Exercise tasks
1. In the blog post about "Hillbilly Elegy," how did Vance unlearn the learned helplessness he describes?
2. Pick up the blog post about "Hillbilly Elegy" after its final sentence and keep writing it.

Excerpted passage
--- START ---

5 Feet of Fury

Important, oft-overlooked point about ‘Hillbilly Elegy’

No, I haven’t read it yet, but the interviews with the author (and now, this essay) touch on some very important points that are overlooked in the usual high level mentions of the book.

Carson Holloway writes:

Vance’s memoir lends some support to this explanation, but it also points to its incompleteness. From him we learn that his hillbilly ancestors moved into Ohio to work in industry, only to find later on that the jobs that lifted them into the middle class were disappearing. He also reports, however, that these communities now offer other jobs—jobs that sometimes go unfilled because members of his generation lack the responsibility and drive to be useful, successful employees. Some joblessness results from forces beyond the individual’s control, but some of it, Vance suggests, comes from a learned helplessness that he unlearned by joining the Marines, and that he wishes others could unlearn as well.

--- END ---

Saved data entries
--- START ---

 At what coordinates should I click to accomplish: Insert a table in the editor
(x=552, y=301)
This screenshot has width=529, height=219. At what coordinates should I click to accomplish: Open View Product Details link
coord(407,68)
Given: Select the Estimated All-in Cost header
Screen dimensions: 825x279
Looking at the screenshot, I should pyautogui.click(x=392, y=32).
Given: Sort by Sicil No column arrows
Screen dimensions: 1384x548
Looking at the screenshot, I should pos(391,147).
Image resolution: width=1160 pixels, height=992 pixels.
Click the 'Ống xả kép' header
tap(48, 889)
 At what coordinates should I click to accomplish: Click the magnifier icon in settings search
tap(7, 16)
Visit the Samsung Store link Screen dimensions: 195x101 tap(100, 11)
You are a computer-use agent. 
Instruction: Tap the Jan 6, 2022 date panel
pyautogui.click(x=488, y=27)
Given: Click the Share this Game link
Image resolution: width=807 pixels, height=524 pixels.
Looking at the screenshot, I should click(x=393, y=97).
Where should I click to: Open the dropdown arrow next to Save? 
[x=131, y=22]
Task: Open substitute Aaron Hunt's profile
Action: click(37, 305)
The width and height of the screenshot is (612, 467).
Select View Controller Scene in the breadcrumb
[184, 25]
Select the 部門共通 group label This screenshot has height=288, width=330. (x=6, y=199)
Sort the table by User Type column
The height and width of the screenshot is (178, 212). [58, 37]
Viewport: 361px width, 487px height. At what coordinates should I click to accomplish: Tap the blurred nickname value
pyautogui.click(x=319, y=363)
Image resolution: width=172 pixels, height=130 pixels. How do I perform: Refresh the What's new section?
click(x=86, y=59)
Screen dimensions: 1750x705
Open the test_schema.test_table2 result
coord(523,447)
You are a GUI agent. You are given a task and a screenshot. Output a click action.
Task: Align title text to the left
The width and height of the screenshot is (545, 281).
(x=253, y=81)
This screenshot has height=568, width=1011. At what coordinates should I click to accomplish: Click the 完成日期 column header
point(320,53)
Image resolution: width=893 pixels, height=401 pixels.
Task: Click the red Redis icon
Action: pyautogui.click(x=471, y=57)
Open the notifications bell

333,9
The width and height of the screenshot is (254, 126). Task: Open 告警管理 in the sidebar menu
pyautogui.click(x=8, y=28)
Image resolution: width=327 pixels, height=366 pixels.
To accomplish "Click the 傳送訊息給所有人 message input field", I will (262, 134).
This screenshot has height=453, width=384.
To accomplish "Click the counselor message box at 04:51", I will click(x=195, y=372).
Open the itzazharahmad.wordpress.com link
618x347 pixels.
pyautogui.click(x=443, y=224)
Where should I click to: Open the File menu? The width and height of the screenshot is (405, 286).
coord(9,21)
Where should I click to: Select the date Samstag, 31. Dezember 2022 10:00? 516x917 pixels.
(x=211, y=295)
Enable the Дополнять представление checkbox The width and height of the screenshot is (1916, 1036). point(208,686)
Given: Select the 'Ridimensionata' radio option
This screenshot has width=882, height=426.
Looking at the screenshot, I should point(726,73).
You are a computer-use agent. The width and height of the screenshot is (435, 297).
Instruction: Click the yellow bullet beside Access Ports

--- END ---

Answers in order
1. He unlearned it by joining the Marines.

2.
(…)

At the same time, however, we also see that religion is not a social cure-all. After all, most of Vance’s fellow hillbillies—even the most disorderly of them—are professed Christians. If you have ever wondered why some very religious, conservative parts of the country nevertheless have high levels of social disorder—in the form of, say, drug use and domestic violence—Vance provides a kind of answer. These are places where a lot of people lie to social scientists about going to church. In such places, it seems, religion is a socially respectable idea to which almost everybody pays homage. But it does not, for many people, function as a vital force in their souls that can help them to live well.

The first point especially is extremely relevant:

Trump promises a return of manufacturing jobs. This clearly appeals to his rally audiences, and those outside the stadiums.

BUT, as I am getting sick of saying:

If his plan succeeds, we will be faced with millions of people bitching about how much they hate these jobs once they get them.

Again: I grew up in a factory town. I know this.

Secondly, and more importantly, a lot of these “forgotten people” are just stupid, lazy or both.

See “I grew up in a factory town,” above.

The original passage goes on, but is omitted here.